In the analysis, full malaria prevention protection was defined as being provided by two doses or more of sulfadoxine—pyrimethamine, a household possessing one ITN or more, or both. When fully implemented, some protection against low birthweight and neonatal mortality was better than no protection: protective efficacy (PE) was 21% (95% CI 14—28) for low birthweight and 18% (4—30) for neonatal mortality. A disappointing result not highlighted by the authors, was the overall low uptake of prevention measures: two doses or more of IPTp (15•1%, IQR 5•0—43•5; in the 19 countries that had implemented it at least the year before the survey and had not abandoned the policy, as Rwanda had) and ITN (19•8%, IQR 5•0—34•6). We are clearly a very long way from full implementation.

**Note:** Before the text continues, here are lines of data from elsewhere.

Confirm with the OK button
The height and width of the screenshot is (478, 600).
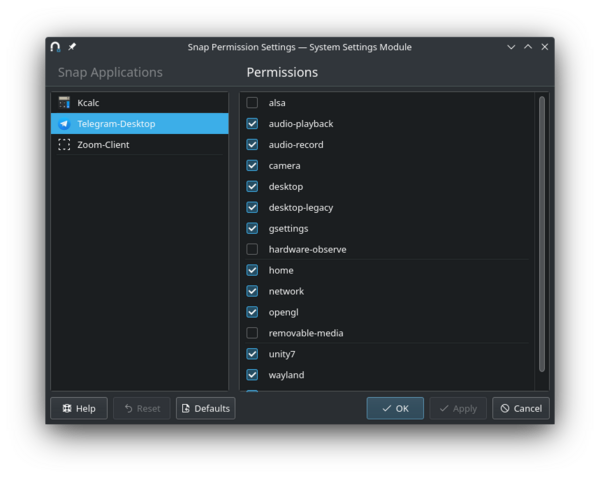point(395,408)
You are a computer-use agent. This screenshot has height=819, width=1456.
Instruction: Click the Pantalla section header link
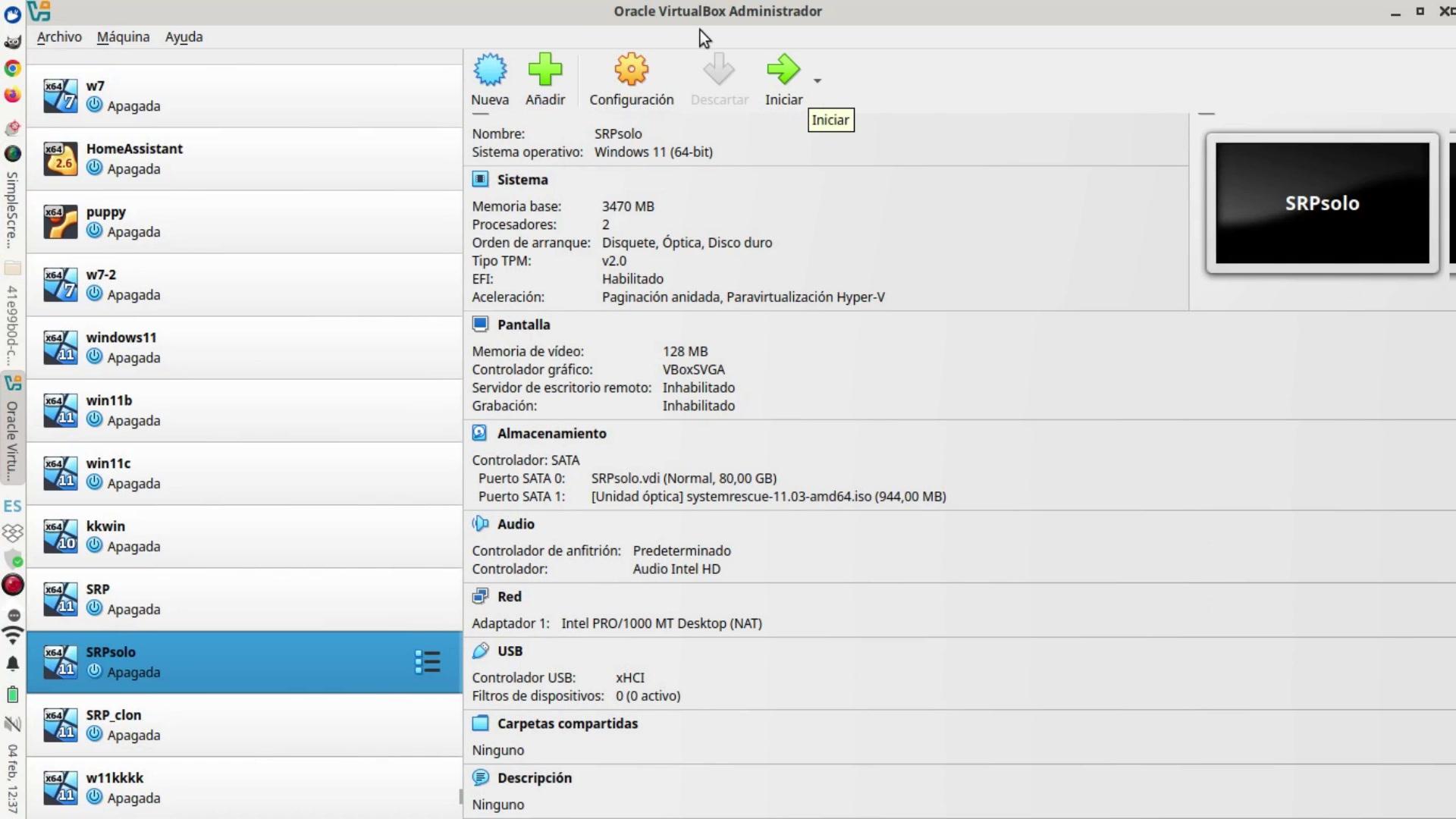tap(523, 325)
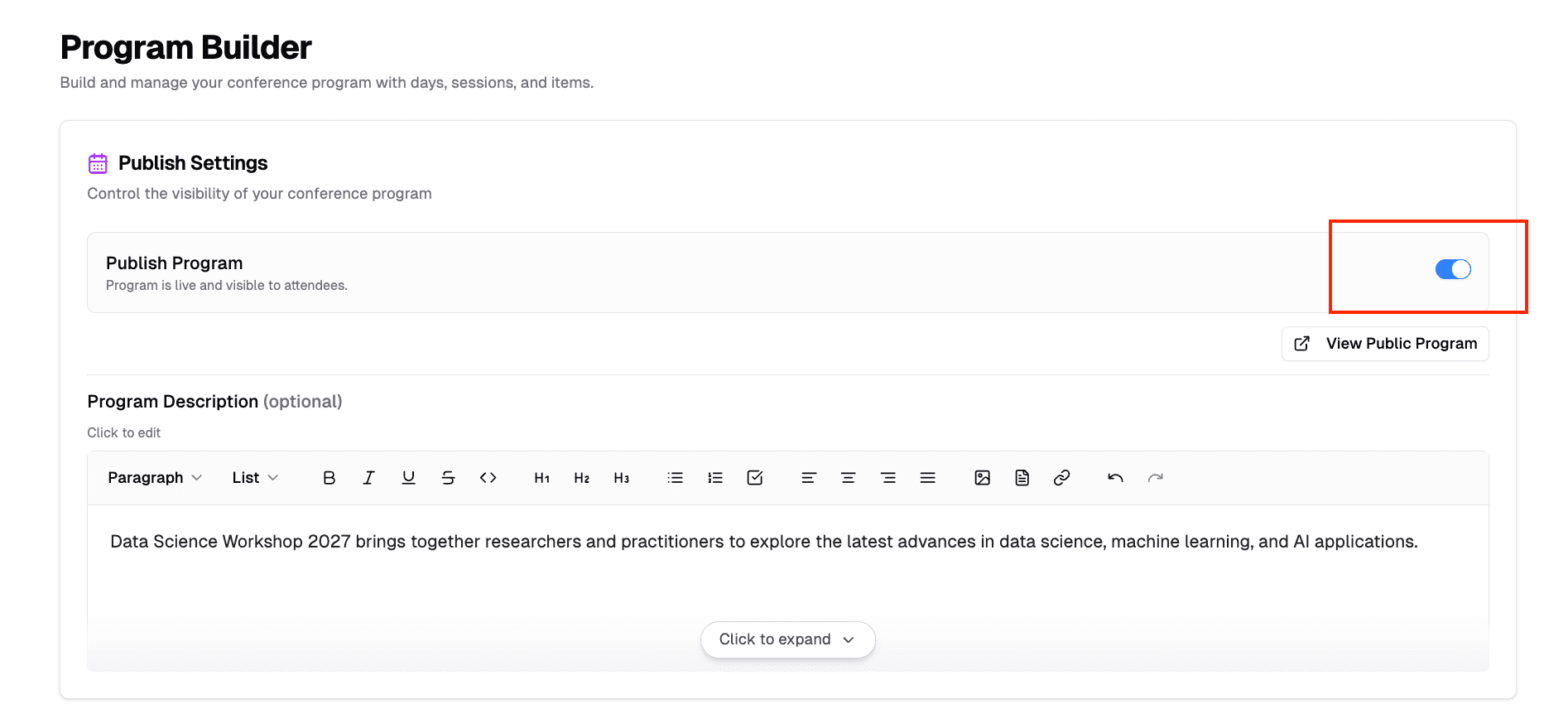Apply justified text alignment
Screen dimensions: 1568x714
click(x=928, y=477)
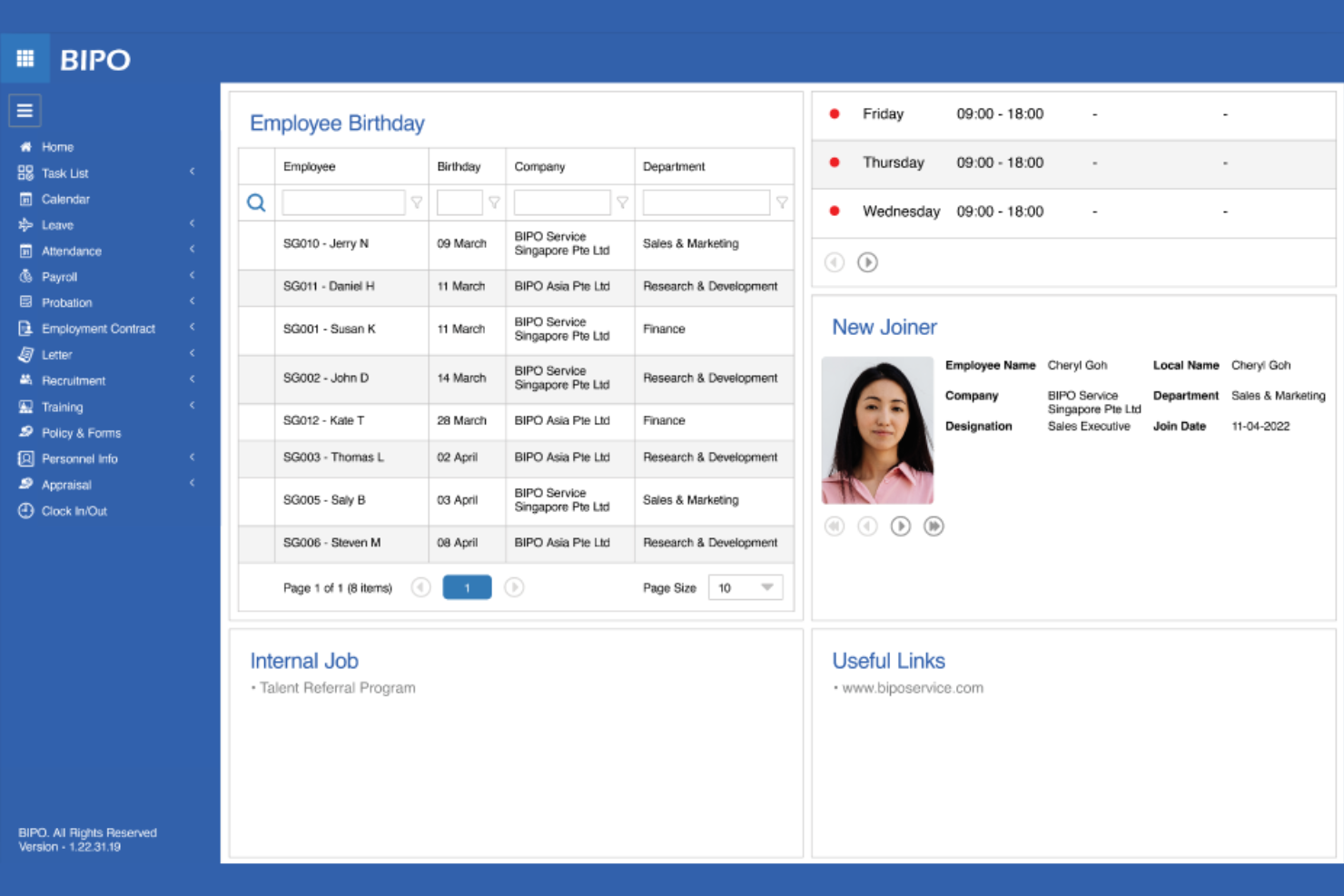Click the red status dot beside Friday
This screenshot has width=1344, height=896.
pos(835,113)
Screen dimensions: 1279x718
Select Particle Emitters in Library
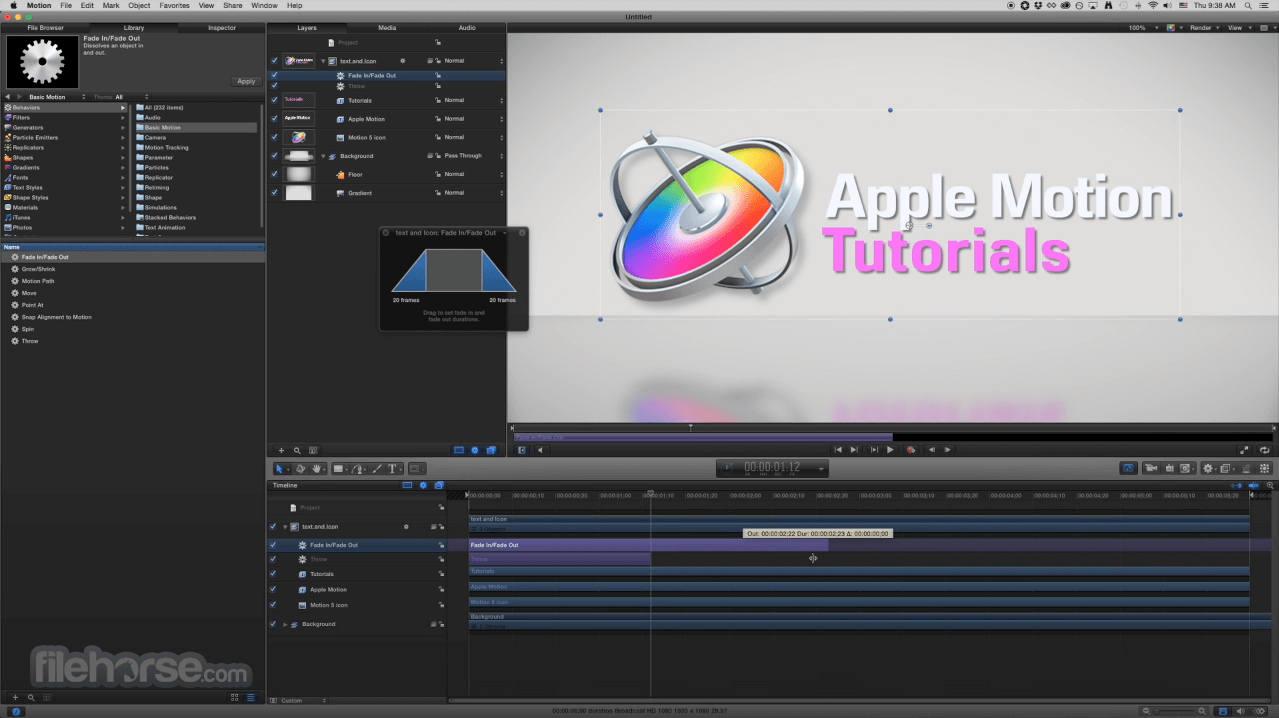click(35, 137)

Why is there such a mismatch between the purported overall effectiveness of these interventions and their uptake? Efforts to scale up IPTp with sulfadoxine—pyrimethamine in pregnancy have coincided with efforts to scale down the use of sulfadoxine—pyrimethamine treatment in non-pregnant populations and replace it with highly effective artemisinin combination therapy. Sulfadoxine—pyrimethamine is a failing drug combination and its efficacy in malaria prevention in pregnancy must be compromised by increasing levels of resistance2 as shown in Malawi3 and Tanzania.4 Continued use in the presence of resistance has been suggested to be harmful.5 Although prevention might need less drug effect than cure, any maternal parasitaemia will increase the risk of anaemia, the main contributor of malaria-related maternal mortality in regions of intense transmission. Other factors that could have contributed to this mismatch include the absence of pharmacokinetic data to support present dosing regimens, the initial confusion about how IPT worked, the antagonistic effects of folate supplementation, the different dosing needed for HIV-positive and HIV-negative women, and the difficulties of delivering IPTp in a timely way with a small number of antenatal care visits.6 Furthermore, IPTp was always an imperfect intervention that was not designed to provide complete maternal protection against malaria, which is surely the objective of malaria prevention interventions.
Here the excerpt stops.